(Pixel coordinate grounding data)
=== Begin Enclosure ===
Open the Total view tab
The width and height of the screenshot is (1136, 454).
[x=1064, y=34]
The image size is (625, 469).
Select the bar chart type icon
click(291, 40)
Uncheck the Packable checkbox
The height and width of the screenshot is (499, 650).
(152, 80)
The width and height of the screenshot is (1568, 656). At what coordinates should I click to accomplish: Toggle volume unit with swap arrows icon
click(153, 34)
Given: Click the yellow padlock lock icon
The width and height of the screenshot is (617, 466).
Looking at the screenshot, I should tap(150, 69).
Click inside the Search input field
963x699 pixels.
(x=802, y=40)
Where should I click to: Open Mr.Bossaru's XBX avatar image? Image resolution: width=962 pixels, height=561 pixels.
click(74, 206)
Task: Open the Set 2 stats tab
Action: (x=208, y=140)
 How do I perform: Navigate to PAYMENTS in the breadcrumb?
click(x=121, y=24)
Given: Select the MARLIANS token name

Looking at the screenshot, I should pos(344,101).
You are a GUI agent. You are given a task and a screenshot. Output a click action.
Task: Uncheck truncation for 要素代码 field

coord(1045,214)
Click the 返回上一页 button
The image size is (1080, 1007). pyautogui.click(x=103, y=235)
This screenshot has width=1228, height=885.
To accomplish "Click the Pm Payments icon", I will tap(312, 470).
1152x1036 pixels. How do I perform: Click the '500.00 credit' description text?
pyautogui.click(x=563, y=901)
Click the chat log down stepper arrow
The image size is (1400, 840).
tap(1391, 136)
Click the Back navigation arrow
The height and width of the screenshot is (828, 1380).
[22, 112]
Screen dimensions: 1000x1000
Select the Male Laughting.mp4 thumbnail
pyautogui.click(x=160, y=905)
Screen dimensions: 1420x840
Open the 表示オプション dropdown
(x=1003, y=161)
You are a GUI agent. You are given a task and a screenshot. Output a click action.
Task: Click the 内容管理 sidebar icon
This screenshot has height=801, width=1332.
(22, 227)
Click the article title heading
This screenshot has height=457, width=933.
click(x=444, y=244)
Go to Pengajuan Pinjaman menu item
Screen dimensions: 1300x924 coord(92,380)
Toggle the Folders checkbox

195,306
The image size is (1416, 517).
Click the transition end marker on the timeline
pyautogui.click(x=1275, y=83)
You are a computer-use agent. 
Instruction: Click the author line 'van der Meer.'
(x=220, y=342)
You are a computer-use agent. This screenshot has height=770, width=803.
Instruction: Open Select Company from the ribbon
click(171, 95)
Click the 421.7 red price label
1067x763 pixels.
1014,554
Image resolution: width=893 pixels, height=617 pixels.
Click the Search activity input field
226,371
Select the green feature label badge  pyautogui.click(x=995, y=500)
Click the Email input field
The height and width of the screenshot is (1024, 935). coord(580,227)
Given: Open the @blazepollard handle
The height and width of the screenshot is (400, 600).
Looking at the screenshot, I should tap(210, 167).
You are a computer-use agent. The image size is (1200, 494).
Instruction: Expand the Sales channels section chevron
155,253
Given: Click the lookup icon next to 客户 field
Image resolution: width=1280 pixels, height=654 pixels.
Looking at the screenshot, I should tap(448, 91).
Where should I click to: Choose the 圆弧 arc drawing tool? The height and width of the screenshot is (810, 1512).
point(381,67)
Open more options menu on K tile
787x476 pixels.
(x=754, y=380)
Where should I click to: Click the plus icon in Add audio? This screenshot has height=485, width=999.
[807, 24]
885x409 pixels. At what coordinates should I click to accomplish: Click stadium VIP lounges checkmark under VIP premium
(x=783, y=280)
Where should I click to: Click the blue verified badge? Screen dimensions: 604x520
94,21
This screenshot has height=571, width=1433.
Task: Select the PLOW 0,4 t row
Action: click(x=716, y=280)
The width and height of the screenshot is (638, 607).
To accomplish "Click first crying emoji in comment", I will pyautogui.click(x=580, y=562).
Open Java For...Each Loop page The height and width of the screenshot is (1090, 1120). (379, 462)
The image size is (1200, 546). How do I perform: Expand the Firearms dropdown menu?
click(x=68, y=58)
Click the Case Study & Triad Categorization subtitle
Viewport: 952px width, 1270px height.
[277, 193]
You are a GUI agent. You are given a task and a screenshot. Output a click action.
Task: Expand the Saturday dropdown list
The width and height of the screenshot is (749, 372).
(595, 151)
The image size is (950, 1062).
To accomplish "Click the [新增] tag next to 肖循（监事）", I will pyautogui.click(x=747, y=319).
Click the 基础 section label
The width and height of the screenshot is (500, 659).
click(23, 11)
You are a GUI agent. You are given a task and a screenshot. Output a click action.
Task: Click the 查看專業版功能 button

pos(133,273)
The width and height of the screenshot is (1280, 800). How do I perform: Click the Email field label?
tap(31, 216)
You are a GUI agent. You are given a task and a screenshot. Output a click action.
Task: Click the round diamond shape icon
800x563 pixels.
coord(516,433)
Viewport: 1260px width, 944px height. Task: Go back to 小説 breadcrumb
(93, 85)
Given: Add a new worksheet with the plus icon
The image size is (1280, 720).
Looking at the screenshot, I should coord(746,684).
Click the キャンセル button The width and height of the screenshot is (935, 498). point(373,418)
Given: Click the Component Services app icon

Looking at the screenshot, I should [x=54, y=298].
=== End Enclosure ===
**ASSIGNMENT:** The answer is the run of lines above from the line containing "Open Java For...Each" through the line containing "Click the 基础 section label", copied exactly and alone.

**SOLUTION TO THIS PROBLEM:**
Open Java For...Each Loop page The height and width of the screenshot is (1090, 1120). (379, 462)
The image size is (1200, 546). How do I perform: Expand the Firearms dropdown menu?
click(x=68, y=58)
Click the Case Study & Triad Categorization subtitle
Viewport: 952px width, 1270px height.
[277, 193]
You are a GUI agent. You are given a task and a screenshot. Output a click action.
Task: Expand the Saturday dropdown list
The width and height of the screenshot is (749, 372).
(595, 151)
The image size is (950, 1062).
To accomplish "Click the [新增] tag next to 肖循（监事）", I will pyautogui.click(x=747, y=319).
Click the 基础 section label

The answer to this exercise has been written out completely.